MarketWatch: First week of coronavirus aid talks in Congress make no progress

I spoke to Jonathan Nicholson of MarketWatch about ongoing negotiations over the next phase of the congressional covid response, recent progress (or lack thereof), and how this stalemate might be resolved.

Liam Donovan, a principal with Bracewell LLP’s Policy Resolution Group, a Washington-based lobbying and public relations firm, said it’s hard to figure out how a deal gets done quickly.

“It still takes some magical thinking to figure out, working backward, how do they get to a deal,” he said. “If we’re talking a week from now and they somehow got to a deal, was it simply the pressure of taking off? Was it the threat of losing recess time? I don’t quite know.”

But Donovan said Democrats are holding the upper hand now in bargaining because of Republican disunity. That could change though, he said, as the Republican Senate begins finally taking votes on policies.
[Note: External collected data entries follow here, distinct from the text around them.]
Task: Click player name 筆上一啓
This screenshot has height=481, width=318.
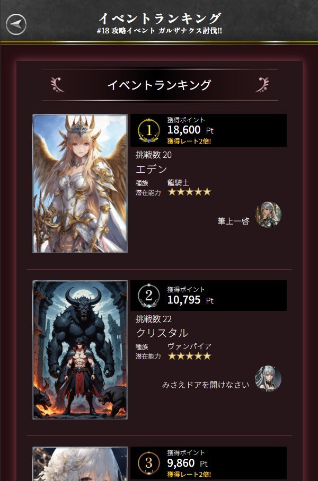Action: [x=233, y=221]
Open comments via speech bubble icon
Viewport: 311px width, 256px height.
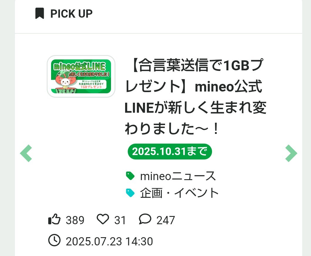click(145, 220)
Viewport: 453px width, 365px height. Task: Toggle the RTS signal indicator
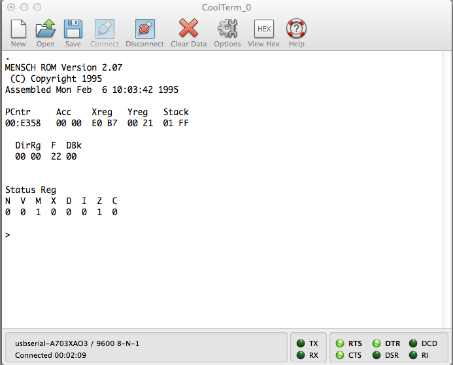click(x=340, y=343)
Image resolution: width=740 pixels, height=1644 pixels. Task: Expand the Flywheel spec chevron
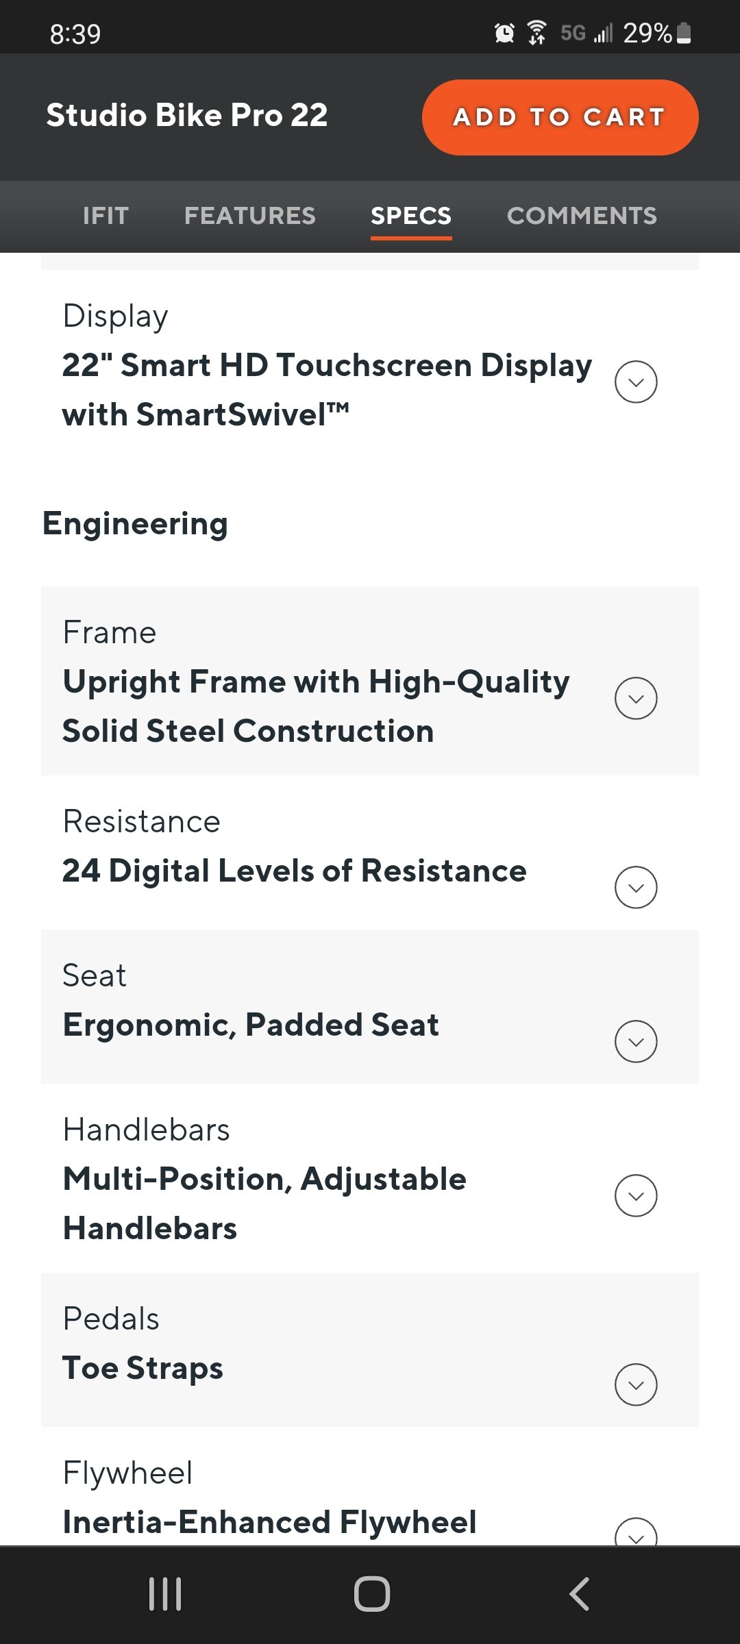(636, 1533)
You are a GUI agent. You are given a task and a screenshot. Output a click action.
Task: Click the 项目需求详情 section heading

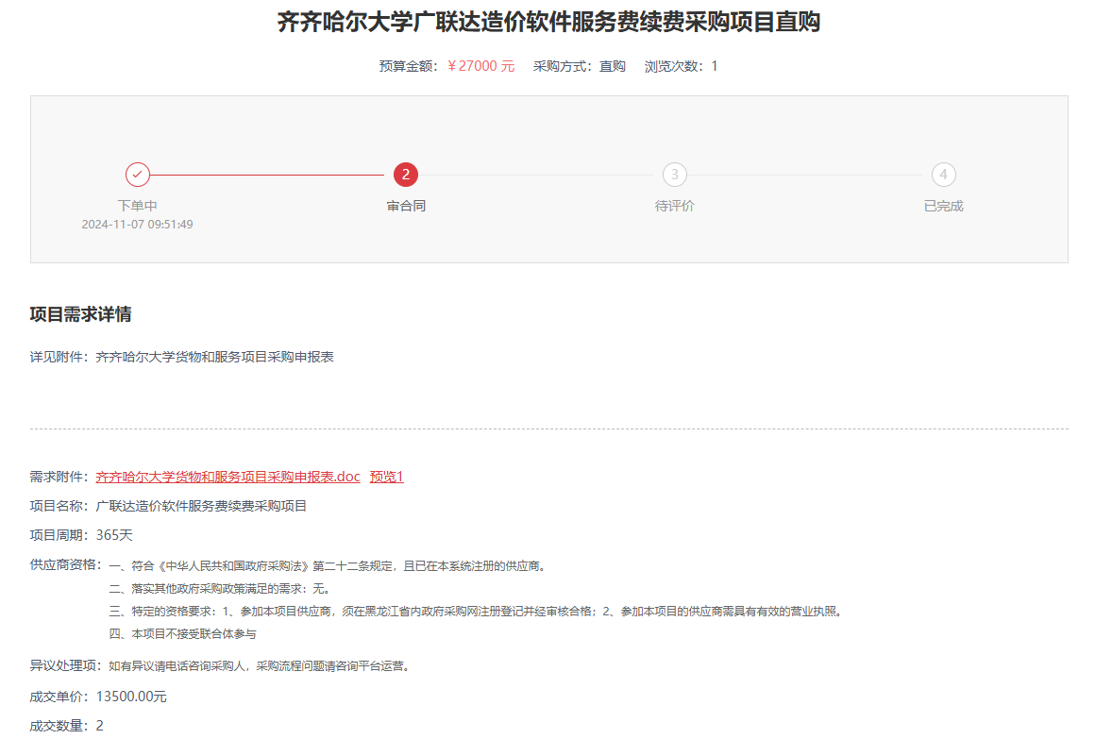click(x=80, y=314)
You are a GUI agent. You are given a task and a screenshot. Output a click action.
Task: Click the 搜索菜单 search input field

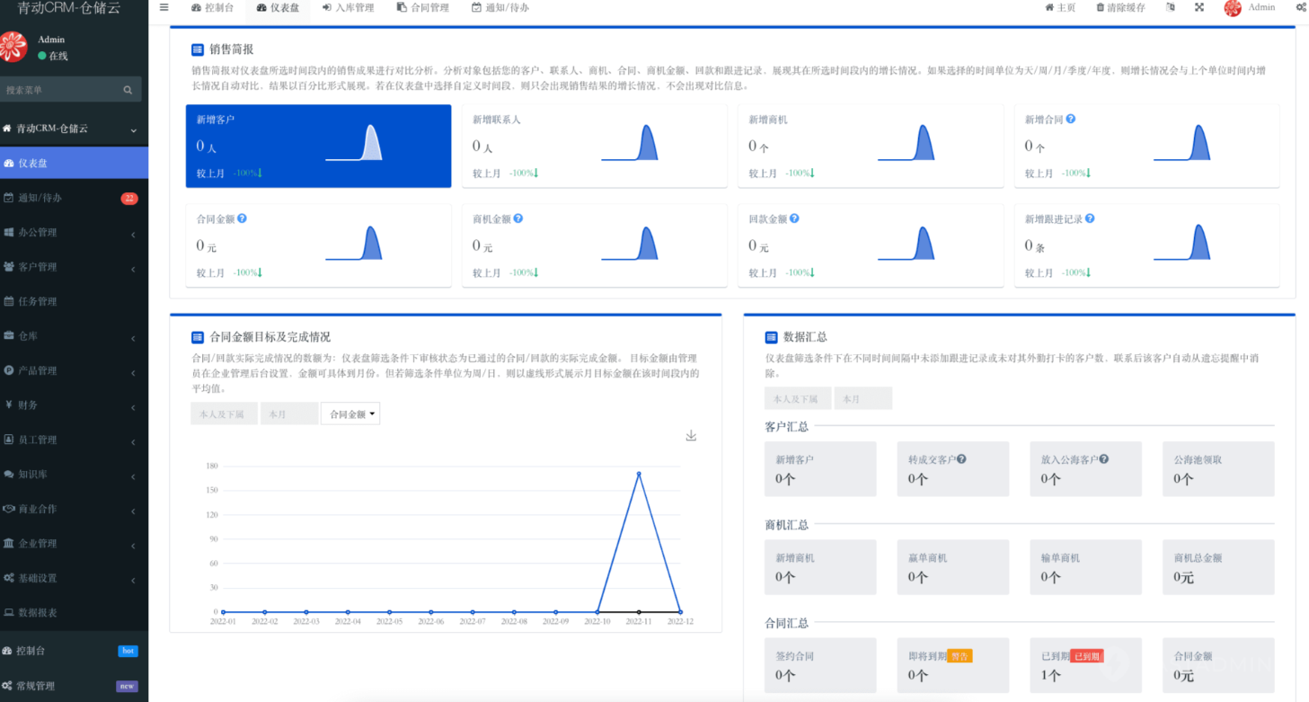pyautogui.click(x=61, y=90)
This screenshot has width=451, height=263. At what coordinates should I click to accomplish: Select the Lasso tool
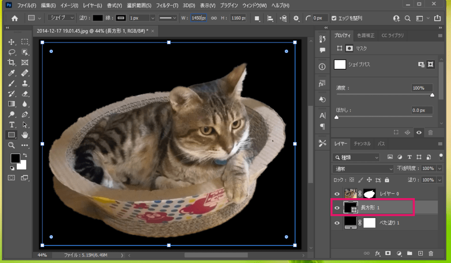click(x=12, y=52)
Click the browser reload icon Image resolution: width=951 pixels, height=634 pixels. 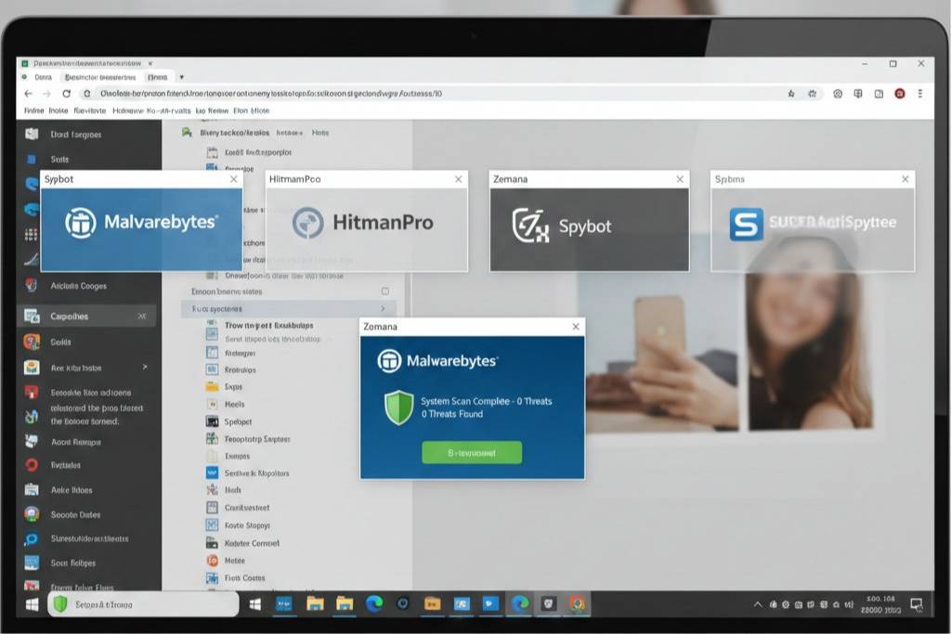(66, 94)
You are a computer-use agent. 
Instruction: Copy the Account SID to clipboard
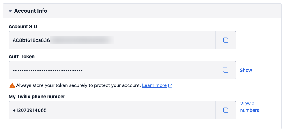click(x=226, y=40)
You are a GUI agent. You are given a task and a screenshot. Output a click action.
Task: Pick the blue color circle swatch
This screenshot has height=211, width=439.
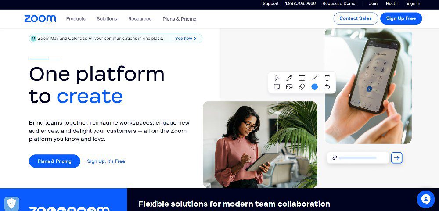[x=314, y=87]
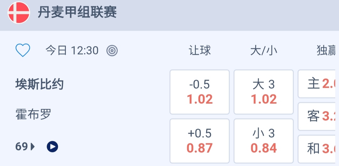Select the 让球 column header
Viewport: 339px width, 166px height.
pyautogui.click(x=200, y=50)
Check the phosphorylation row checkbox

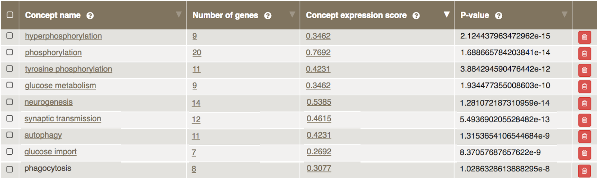pos(10,52)
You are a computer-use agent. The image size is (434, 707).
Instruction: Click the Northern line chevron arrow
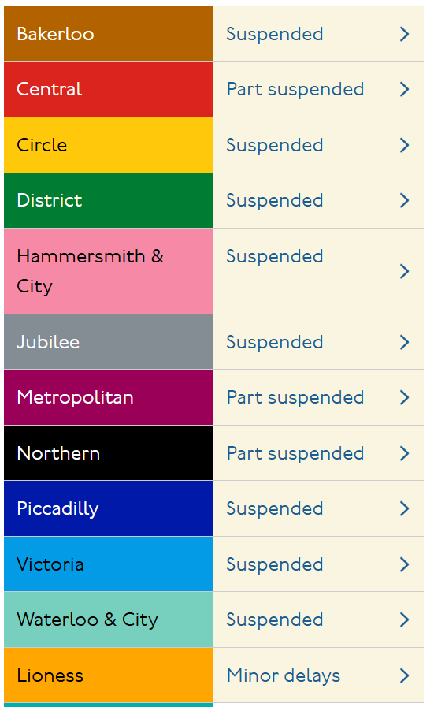click(x=404, y=453)
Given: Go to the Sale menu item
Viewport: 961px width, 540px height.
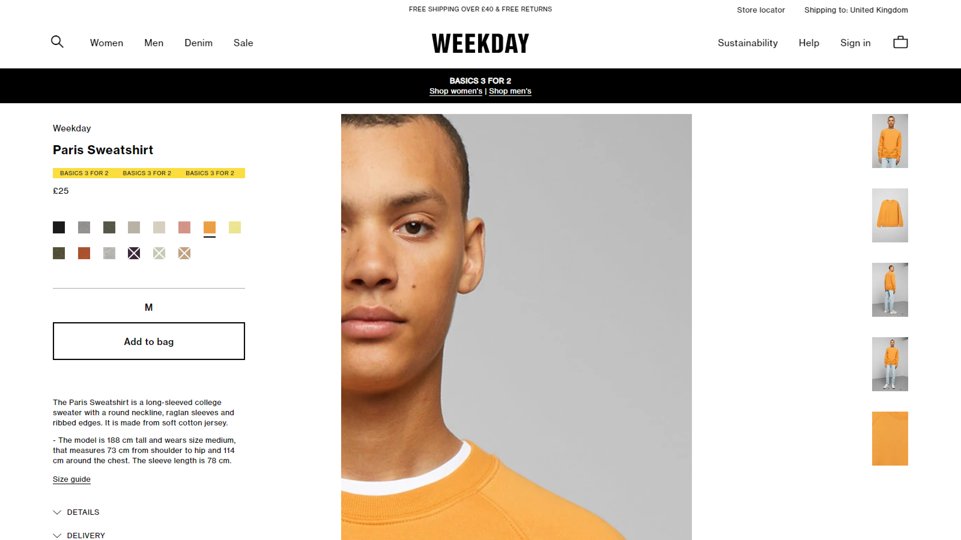Looking at the screenshot, I should point(243,43).
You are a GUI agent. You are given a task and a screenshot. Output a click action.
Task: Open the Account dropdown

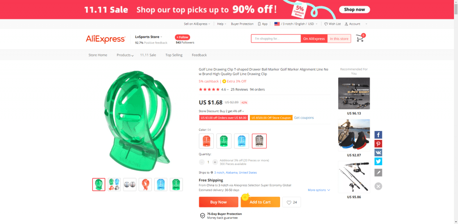(x=356, y=24)
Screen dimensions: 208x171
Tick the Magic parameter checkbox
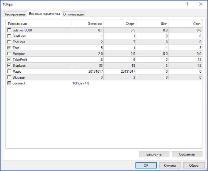tap(9, 72)
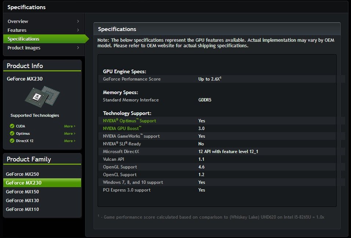Switch to the Features section
Screen dimensions: 351x238
pyautogui.click(x=17, y=30)
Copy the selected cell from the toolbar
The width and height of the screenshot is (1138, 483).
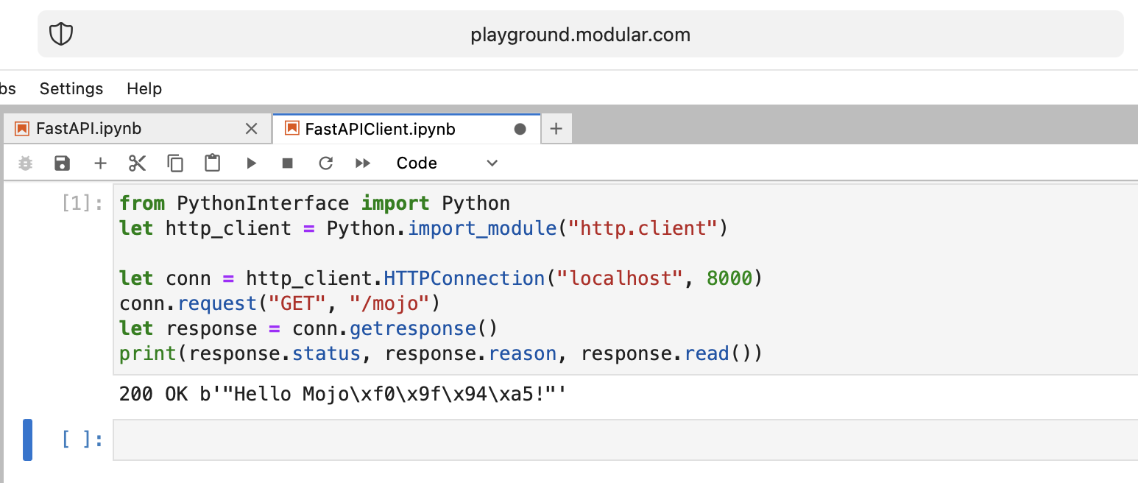pyautogui.click(x=175, y=163)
The Senate, on a 47-42 vote Friday, began the procedural process to begin to debate the unemployment add-on.

And while resolving that issue would be major progress, Donovan said he still thinks the liability provisions that Senate Majority Leader Mitch McConnell has called a “red line” are an even bigger hurdle.

“That was always going to be the trickiest piece to sort out,” he said.